___ Texto apresentado
Javier Milei ficou em primeiro lugar nas primárias presidenciais obrigatórias [3] de 13 de agosto, com quase 30% dos votos. Na ausência de relações partidárias, até agora ele perdeu todas as consultas locais.  A votação teve lugar no domingo, 17 de setembro, no Estado do Chaco. O governador no cargo, um justicialista, foi derrotado, não pelo candidato do partido “A Liberdade Avança”, mas por um “macrista” (direita clássica, incluindo radicais), da coligação “JxC” (Juntos pela Mudança). O Chaco é a quinta província que foi conquistada pela direita liberal do “Juntos pela Mudança”, em que tradicionalmente eram eleitos peronistas. Estes resultados são um presságio para uma possível coabitação entre a direita e a extrema-direita em 22 de outubro, num contexto de crise econômica, financeira, social e regional.
______
___ Seção de dados
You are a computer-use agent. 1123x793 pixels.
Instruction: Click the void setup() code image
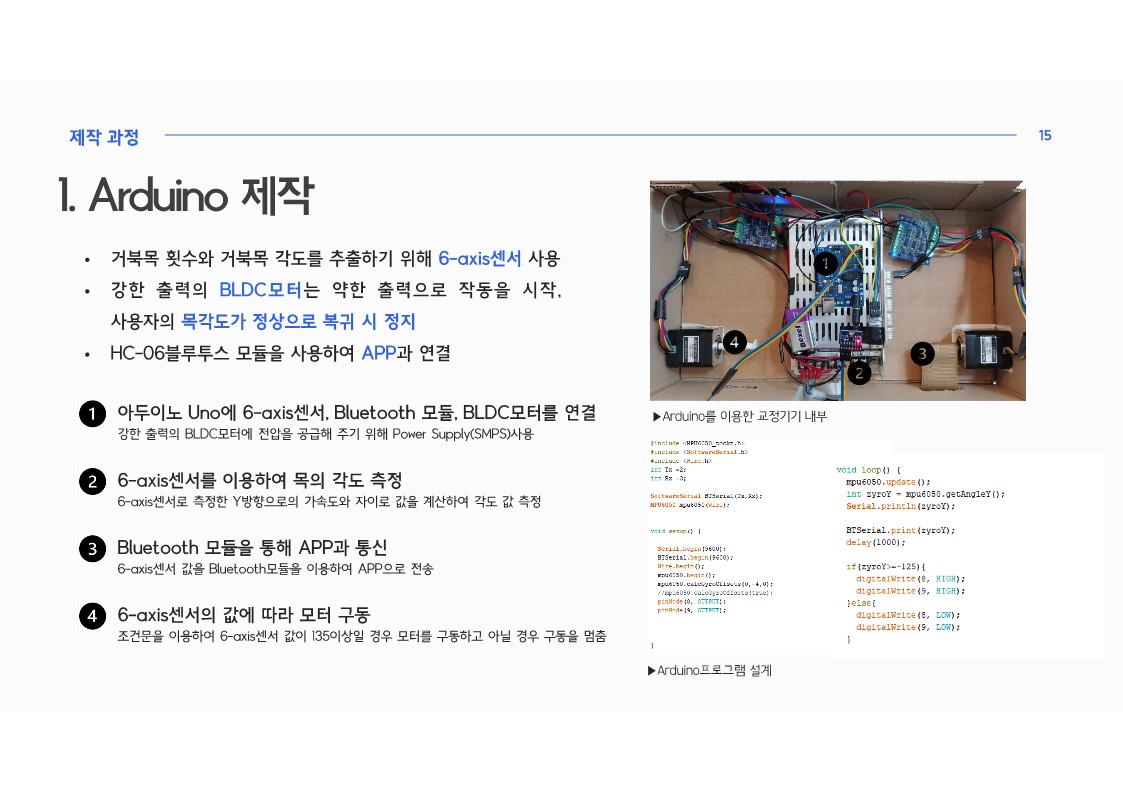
______
Exercícios:
1/ Diga se cada afirmação abaixo está de acordo com o texto sobre a votação no Chaco, respondendo sim ou não e citando literalmente as palavras do texto que decidem a questão. (a) Javier Milei obteve quase 30% dos votos nas primárias de 13 de agosto. (b) No Chaco, o governador no cargo foi derrotado pelo candidato do partido "A Liberdade Avança". (c) O Chaco é a terceira província conquistada pelo "Juntos pela Mudança".
2/ Transcreva do texto sobre a votação no Chaco o trecho que começa em "Javier Milei ficou" e segue até "social e regional.", inclusive.

Resolução dos exercícios:
1/
(a) Sim: "Javier Milei ficou em primeiro lugar nas primárias presidenciais obrigatórias [3] de 13 de agosto, com quase 30% dos votos."
(b) Não: "não pelo candidato do partido “A Liberdade Avança”, mas por um “macrista”"
(c) Não: "O Chaco é a quinta província que foi conquistada pela direita liberal do “Juntos pela Mudança”"

2/
Javier Milei ficou em primeiro lugar nas primárias presidenciais obrigatórias [3] de 13 de agosto, com quase 30% dos votos. Na ausência de relações partidárias, até agora ele perdeu todas as consultas locais.  A votação teve lugar no domingo, 17 de setembro, no Estado do Chaco. O governador no cargo, um justicialista, foi derrotado, não pelo candidato do partido “A Liberdade Avança”, mas por um “macrista” (direita clássica, incluindo radicais), da coligação “JxC” (Juntos pela Mudança). O Chaco é a quinta província que foi conquistada pela direita liberal do “Juntos pela Mudança”, em que tradicionalmente eram eleitos peronistas. Estes resultados são um presságio para uma possível coabitação entre a direita e a extrema-direita em 22 de outubro, num contexto de crise econômica, financeira, social e regional.